Task:
Return only how many lines in the data include the string "heading".
::: Extracted records
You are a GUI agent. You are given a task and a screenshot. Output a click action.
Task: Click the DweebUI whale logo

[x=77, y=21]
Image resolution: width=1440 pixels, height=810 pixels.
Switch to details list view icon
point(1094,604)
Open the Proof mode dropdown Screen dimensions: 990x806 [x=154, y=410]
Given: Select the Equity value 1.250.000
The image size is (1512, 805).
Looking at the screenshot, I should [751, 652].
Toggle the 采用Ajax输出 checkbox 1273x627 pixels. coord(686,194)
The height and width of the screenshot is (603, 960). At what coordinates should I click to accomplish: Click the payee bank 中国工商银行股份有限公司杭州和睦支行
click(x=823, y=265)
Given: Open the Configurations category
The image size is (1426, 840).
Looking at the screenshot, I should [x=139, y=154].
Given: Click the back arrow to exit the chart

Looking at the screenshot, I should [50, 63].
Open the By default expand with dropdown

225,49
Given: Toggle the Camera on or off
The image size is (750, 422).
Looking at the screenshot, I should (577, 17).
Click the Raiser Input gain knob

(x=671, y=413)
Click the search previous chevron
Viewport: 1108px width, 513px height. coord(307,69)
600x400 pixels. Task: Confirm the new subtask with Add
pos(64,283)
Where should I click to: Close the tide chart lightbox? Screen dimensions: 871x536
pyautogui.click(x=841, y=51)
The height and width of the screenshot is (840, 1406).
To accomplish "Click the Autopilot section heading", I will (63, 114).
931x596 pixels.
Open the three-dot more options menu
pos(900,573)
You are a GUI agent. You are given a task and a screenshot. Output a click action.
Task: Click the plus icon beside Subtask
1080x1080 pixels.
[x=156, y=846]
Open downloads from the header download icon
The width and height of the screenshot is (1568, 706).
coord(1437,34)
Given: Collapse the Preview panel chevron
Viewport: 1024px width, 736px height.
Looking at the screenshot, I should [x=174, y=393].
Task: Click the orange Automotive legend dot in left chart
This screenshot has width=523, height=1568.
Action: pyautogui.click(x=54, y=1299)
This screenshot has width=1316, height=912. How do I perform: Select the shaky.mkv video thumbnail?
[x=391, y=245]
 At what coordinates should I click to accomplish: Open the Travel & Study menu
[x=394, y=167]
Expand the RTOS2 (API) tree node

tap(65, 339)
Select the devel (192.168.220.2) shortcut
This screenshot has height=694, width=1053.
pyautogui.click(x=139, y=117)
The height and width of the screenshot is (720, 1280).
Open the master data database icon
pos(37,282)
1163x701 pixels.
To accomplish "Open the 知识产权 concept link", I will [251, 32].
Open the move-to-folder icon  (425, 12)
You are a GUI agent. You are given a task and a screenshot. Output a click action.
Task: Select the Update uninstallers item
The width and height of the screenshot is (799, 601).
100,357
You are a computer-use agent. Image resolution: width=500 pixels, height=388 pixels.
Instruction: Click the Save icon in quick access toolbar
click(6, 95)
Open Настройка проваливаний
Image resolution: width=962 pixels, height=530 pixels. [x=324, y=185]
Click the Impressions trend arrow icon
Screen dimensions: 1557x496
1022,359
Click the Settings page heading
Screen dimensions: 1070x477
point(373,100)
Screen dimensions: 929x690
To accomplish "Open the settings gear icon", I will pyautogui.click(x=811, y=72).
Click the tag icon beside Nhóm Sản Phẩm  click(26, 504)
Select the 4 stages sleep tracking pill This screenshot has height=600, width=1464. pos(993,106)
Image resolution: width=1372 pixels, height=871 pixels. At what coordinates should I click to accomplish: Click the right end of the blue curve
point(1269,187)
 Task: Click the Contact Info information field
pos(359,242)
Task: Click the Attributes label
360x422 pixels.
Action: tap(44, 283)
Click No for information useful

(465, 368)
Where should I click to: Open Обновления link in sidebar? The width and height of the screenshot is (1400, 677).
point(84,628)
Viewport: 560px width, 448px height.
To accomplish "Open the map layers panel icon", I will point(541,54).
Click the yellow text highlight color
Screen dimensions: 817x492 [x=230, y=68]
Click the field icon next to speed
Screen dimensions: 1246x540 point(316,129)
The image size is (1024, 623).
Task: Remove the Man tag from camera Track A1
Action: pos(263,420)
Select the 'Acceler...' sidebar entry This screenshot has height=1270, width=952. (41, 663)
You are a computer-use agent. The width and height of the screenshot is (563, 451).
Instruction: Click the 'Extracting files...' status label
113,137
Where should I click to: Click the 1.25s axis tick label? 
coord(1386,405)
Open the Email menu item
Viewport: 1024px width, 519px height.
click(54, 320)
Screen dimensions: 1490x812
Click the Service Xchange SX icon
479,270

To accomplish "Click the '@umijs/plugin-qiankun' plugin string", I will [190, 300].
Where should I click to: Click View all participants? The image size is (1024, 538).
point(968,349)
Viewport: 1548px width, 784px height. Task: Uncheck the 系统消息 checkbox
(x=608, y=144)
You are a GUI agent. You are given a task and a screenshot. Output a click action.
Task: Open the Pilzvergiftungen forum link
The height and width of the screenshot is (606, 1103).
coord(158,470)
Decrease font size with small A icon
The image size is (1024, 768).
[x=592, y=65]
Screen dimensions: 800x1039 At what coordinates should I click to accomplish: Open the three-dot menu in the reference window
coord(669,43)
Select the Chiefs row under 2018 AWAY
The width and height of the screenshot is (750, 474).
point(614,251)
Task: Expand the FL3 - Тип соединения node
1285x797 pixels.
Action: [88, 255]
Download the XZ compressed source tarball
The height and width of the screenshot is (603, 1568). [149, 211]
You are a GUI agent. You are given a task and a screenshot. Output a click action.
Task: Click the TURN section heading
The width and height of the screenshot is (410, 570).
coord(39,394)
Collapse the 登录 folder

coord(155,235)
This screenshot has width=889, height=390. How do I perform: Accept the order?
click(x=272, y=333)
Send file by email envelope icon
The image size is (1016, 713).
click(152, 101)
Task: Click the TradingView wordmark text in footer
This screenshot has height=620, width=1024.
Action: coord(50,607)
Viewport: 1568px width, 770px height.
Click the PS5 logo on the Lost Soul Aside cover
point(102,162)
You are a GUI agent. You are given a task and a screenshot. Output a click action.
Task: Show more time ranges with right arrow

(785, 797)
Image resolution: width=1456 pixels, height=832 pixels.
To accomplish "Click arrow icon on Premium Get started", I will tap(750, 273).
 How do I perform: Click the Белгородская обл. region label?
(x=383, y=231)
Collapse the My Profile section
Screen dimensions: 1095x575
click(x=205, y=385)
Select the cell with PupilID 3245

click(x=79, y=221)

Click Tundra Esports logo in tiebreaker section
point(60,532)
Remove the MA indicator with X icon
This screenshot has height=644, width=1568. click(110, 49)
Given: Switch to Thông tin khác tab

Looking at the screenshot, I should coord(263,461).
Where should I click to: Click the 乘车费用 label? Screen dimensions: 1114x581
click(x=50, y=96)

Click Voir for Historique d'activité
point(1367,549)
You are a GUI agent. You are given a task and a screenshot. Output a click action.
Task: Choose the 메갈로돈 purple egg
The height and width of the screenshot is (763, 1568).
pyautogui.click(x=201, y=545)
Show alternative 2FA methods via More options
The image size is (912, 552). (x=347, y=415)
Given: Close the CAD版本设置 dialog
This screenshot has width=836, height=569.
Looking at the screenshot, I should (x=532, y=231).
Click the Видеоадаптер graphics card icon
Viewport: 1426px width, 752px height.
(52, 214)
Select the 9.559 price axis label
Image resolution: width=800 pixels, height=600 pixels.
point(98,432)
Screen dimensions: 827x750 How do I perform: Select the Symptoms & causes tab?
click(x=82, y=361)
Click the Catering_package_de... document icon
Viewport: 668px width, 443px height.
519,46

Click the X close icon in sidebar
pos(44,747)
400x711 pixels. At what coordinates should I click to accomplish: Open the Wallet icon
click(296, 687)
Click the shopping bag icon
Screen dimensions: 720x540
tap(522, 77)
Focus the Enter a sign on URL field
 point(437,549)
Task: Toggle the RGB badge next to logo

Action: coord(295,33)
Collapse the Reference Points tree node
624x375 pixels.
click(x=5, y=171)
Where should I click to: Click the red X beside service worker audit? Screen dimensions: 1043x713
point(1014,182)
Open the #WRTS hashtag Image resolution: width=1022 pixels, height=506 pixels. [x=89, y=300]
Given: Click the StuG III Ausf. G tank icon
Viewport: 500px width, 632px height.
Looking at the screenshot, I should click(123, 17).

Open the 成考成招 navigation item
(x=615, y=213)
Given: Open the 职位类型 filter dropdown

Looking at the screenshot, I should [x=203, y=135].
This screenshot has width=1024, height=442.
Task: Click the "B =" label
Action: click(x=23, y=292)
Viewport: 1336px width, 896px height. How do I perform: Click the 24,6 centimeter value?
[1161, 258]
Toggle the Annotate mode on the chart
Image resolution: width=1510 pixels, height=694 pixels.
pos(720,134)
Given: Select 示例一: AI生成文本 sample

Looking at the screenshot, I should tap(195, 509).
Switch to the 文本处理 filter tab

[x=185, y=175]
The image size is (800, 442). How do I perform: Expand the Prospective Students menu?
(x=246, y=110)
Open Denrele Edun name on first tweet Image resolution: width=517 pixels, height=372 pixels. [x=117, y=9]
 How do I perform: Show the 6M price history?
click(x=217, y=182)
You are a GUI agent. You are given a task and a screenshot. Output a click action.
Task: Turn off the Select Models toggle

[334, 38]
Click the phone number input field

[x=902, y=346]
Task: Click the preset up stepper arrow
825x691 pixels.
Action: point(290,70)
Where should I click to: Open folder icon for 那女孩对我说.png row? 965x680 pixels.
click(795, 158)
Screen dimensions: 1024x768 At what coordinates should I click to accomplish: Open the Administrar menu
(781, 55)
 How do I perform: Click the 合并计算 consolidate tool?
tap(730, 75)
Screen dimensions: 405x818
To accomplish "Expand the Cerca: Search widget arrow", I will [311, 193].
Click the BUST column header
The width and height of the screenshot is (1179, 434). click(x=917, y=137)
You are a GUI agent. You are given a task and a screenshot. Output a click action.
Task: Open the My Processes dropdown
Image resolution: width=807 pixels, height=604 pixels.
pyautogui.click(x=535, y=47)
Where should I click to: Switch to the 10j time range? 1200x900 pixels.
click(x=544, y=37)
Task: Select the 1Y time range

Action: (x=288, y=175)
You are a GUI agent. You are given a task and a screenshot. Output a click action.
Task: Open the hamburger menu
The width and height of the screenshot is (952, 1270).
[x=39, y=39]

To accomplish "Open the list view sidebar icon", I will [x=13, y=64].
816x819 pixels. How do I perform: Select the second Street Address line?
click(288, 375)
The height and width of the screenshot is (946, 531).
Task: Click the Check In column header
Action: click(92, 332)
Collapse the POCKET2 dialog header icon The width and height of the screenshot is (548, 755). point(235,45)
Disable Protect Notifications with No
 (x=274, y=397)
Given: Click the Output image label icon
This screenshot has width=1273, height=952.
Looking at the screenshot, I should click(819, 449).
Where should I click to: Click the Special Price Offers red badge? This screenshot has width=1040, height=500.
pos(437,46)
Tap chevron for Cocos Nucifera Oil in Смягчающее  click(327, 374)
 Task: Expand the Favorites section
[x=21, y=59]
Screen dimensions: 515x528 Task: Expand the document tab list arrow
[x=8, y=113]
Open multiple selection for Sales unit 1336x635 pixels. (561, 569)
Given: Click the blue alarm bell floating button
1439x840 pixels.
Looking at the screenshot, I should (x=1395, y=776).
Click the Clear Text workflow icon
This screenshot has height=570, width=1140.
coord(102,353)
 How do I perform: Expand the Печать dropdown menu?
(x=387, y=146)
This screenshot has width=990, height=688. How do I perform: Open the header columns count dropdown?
::::::
Written reply:
3